President Barack Obama has authorized the United States to release $26 million in emergency aid for Sudan, a White House memorandum has confirmed.
The funds will be disbursed from the Emergency Refugee and Migration Assistance Fund by the State Department's Bureau of Population, Refugees, and Migration "to respond to the unexpected and urgent needs resulting from the conflict in South Kordofan and Blue Nile states of Sudan," the memo said.
The tranche is expected to be used "to provide lifesaving protection and assistance to the over 140,000 refugees who have fled the two states," which have seen increased violence since South Sudan separated from the north in July of last year.
The violence worsened this week after clashes between the South Sudanese army and the north's Sudan Armed Forces (SAF) in the oil-rich border area of Unity.
Violence has led to food shortage and refugee issues in the South Kordofan and Blue Nile areas.
In the White House announcement, Obama called on the Government of Sudan "to allow full and unfettered access for international humanitarian agencies" to these areas.

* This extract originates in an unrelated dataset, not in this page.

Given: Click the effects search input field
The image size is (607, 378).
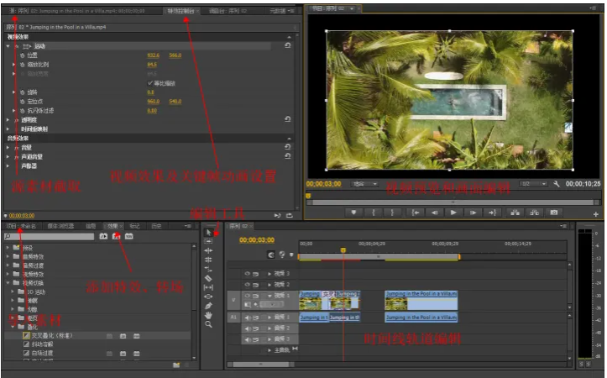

"I think for all of us in the international community, it's important not only to encourage the governments to reach an agreement on oil, but to reach an agreement on the issues that are dividing them so sharply and creating so much conflict," Ambassador Princeton Lyman said during a teleconference April 2nd.
Lyman also urged both sides to avoid conflict in border areas over oil, stating "I think it's very important that both sides be extremely careful under the current tensions and fighting at the border, that neither crosses the line of attacking oil installations, because I think that would deepen the conflict very much."
The Obama administration, along with the international community, has ramped up pressure on Khartoum in recent weeks to ease tensions and stop violence along the border.
On March 6th, the United Nations Security Council issued a Presidential Statement demanding an end to the cycle of violence. A bipartisan bill (H.R. 4169) introduced to the U.S. House on March 7th went a step further by calling for sanctions on Khartoum.
"The President shall impose on any person or government at least two of the sanctions specified in section 7 if the President determines and certifies...that such person or government has supported or assisted the Government of Sudan...in the commission, or assistance in the commission, of serious human rights violations in Sudan," the bill stated.
Officials have also expressed concern over a recent canceled meeting between South Sudan President Salva Kiir and Sudanese President Omar Bashir.
U.S. officials have called for the meeting to be rescheduled in the coming days, but no efforts have yet been made to do so by either country.
Although some in the international community are calling for the U.S. to take a side in the conflict, others see the continued neutral position of Sudan's largest donor as imperative.
So far, it seems as though the White House is heeding this call.
In the aid announcement Tuesday, Obama called for both countries "to exercise maximum restraint and to reach a negotiated settlement to the outstanding issues between them."